Getting started with table partitioning is difficult; there are many decisions to make after you’ve decided to partition data. Correctly configuring partitioning is critical to the long term performance and stability of the database from both a querying and data modification standpoint. There are three key considerations that database architects should devote time to before embarking on a partitioning implementation: the design of the partitioning key, a thorough study of querying practices, and an examination of data modification practices.
A critical component of database partitioning is the partitioning key; the partitioning key is used to identify the location of data in the partitioned table. The partitioning key is also used during query execution to avoid table scans by eliminating partitions. The difficulty comes in designing a good partitioning key.
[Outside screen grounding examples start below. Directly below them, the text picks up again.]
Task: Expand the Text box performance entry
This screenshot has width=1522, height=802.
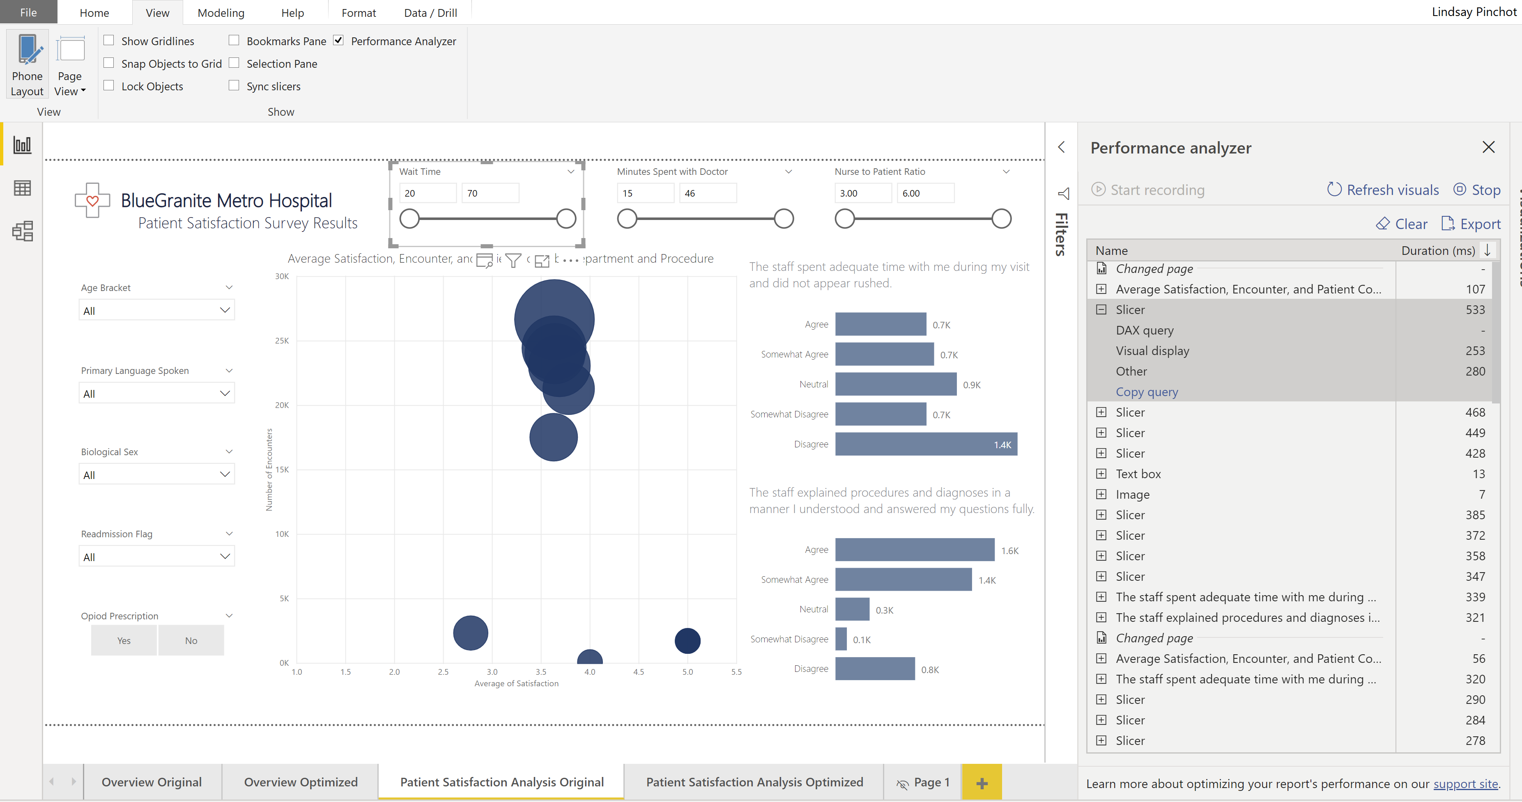Action: coord(1101,474)
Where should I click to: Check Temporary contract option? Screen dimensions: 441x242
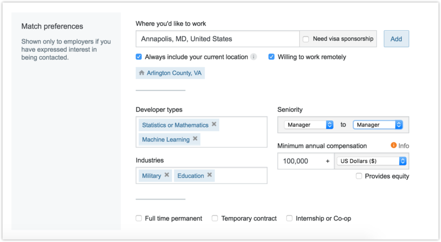(x=215, y=218)
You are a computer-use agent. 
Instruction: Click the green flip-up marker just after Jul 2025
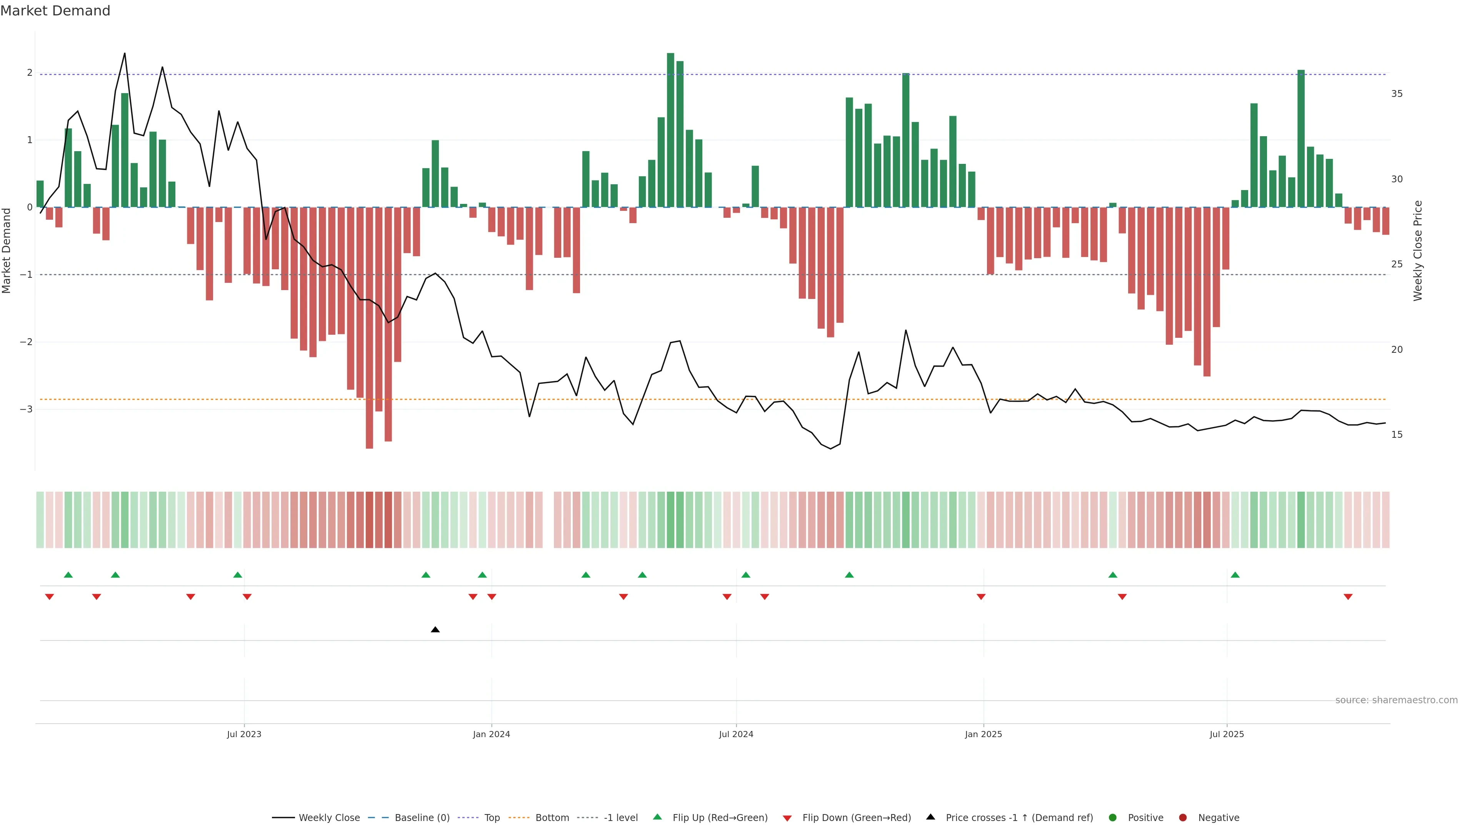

SQL Server’s table partitioning only allows for a single column to be used as a partitioning key, but this is not as limiting you might think. Table partitioning is not limited in the type of column that is used; it is possible to use a computed column for the partitioning key. The advantage of using a computed column is that we can combine multiple columns and create a “smart key” to effectively identify a row’s partition. A smart key is a key that naturally occurs in your database; it could be something similar to the VIN of a car or it could be a combination of a date and a warehousing code (e.g. “ASDF:20120810″). While many database architects discourage the use of natural keys (and thus smart keys) in OLTP systems, natural keys play an important role in table partitioning because they can provide an easy way to split data into logically discrete chunks.
The design of the partitioning key is also important since once data has been partitioned to disk, the only way to change the partitioning scheme is to move the data into new tables. A significant amount of scripts and automation are typically built up around data partitioning and a change to the partitioning scheme can result in a significant amount of development work as well as a significant amount of I/O.
The most important consideration for designing the partitioning key comes from how data is queried. A simple scan of
sys.sql_modules and querying a combination of
sys.dm_exec_sql_text will reveal commonly used query criteria. If all queries feature a common set of search criteria (sales territory and date), then it becomes easy to select a partitioning key.
Understanding how data is queried is critical for the success of table partitioning. If queries do not explicitly query on something that amounts to the partitioning key, it will be important to re-write queries so that they will use the partitioning key. This will ensure that the smallest amount of data is touched during any single query’s execution. When using a computed column to create a partitioning key it may be necessary to update queries to include a search on the partitioning key through dynamic SQL or by generating the queries in the application tier.
It may not be possible to rewrite all queries to use the partitioning key. This is normal – when aggregating data across the entire business, it may not be desirable to confine queries to a single partition. While large queries are unavoidable, it’s best to confine queries to the smallest number of partitions possible to reduce I/O and potentially increase the accuracy of optimizations. It may even be necessary, in some cases, to force partition elimination using the
Finally, special consideration should be given to how data is modified in the database. OLTP applications typically modify a small number of rows in a single transaction. Data warehouses, on the other hand, modify large amounts of data at once. Although these different data modification patterns do not directly change how data is partitioned, data modification patterns should influence the decisions around partitioning. For instance, partitioning is typically used for data warehousing because a partition swap is a metadata change – since a partition swap is a metadata change, an entire partition can reloaded and index fragmentation can be avoided.
The data warehouse scenario is the easiest approach to partitioning – a new partition is loaded and appended to a table while existing partitions are modified outside the current table and the newly partitions are swapped in place. For OLTP systems, partitioning may still be used as a way to spread write load across multiple drives.
Table partitioning is not a project that should be entered into lightly – it is a major structural change for the database and a major software change for database developers.